Projected Expenses what on earth are they? I know I’ve had many people who are starting to budget now thanks to this blog and my persistent chirping like an old git (but I’m not that old) about why budgets are so important to anyone. Just the other day a reader asked what amount of debt we had before we needed to get back on track and on a budget. The answer is that we would have budgeted with no debt even though we actually didn’t start budgeting until 2011 on a spreadsheet. There are many reasons why people go into debt but the big reason is because they are not budgeting.
We started the concept of budgeting on an excel spreadsheet and it grew to what it is today.

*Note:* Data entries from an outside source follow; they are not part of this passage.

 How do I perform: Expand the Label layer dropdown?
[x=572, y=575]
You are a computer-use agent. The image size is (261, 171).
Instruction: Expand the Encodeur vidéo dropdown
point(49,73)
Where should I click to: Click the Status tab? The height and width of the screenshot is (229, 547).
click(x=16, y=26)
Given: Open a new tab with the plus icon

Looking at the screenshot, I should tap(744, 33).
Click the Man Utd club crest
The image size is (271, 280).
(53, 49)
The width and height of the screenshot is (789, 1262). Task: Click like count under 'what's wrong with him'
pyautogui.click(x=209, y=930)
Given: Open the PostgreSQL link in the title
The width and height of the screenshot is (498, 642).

Our spreadsheet is named the Canadian Budget Binder Spreadsheet which will be available shortly to all the fans who want to try it out. In the meantime I have many free downloadable money-saving tools to get you started with your budgeting journey including a basic budget sheet.
Moving forward to 2012 we reflected on our 2011 year and were confused about why our emergency savings would go up and down especially since we were budgeting like we planned. I mean we stuck to the budget but what was going on?
I’ll tell you what was going on, we were skimming from our own emergency savings to pay for stuff that wasn’t even an emergency. How could that be? Eventually we realized that we weren’t saving money for expenses that occur every 2, 3 or 4 months or even yearly. That is when our “projected expenses” account was born.
Our definition of projected expenses are expenses that have yet to be billed or purchased but we know we will have to purchase or pay for at some point in time. Effectively these are the numbers many people forget about when budgeting but are crucial to overall budgeting success. The money has to come from somewhere to pay for these bills. For those that don’t have an emergency savings account, where are you getting the money from if you are not saving for it? Most people get overwhelmed and put it on a line of credit or credit cards but do they really need to do this, probably not if they budget correctly. This is how debt can easily start to build.
Here is an Example:
Yearly we need to get licence plate stickers at $74 each so $148 per year. We save $12.33 every month all year-long in projected expenses for this expense. We calculated and figured we would need about $160 a month for gas for our vehicles BUT we didn’t factor in maintenance costs ie: oil changes, Krown rust control application every winter, plate sticker and 5 year licence renewal etc. So where does this money come from if we are not budgeting for it? It comes from the emergency savings, but are these expenses really what we would call an emergency? Not in our books they are not, at least not any longer. These are everyday expenses just spread out throughout the year although not everyone has emergency money either.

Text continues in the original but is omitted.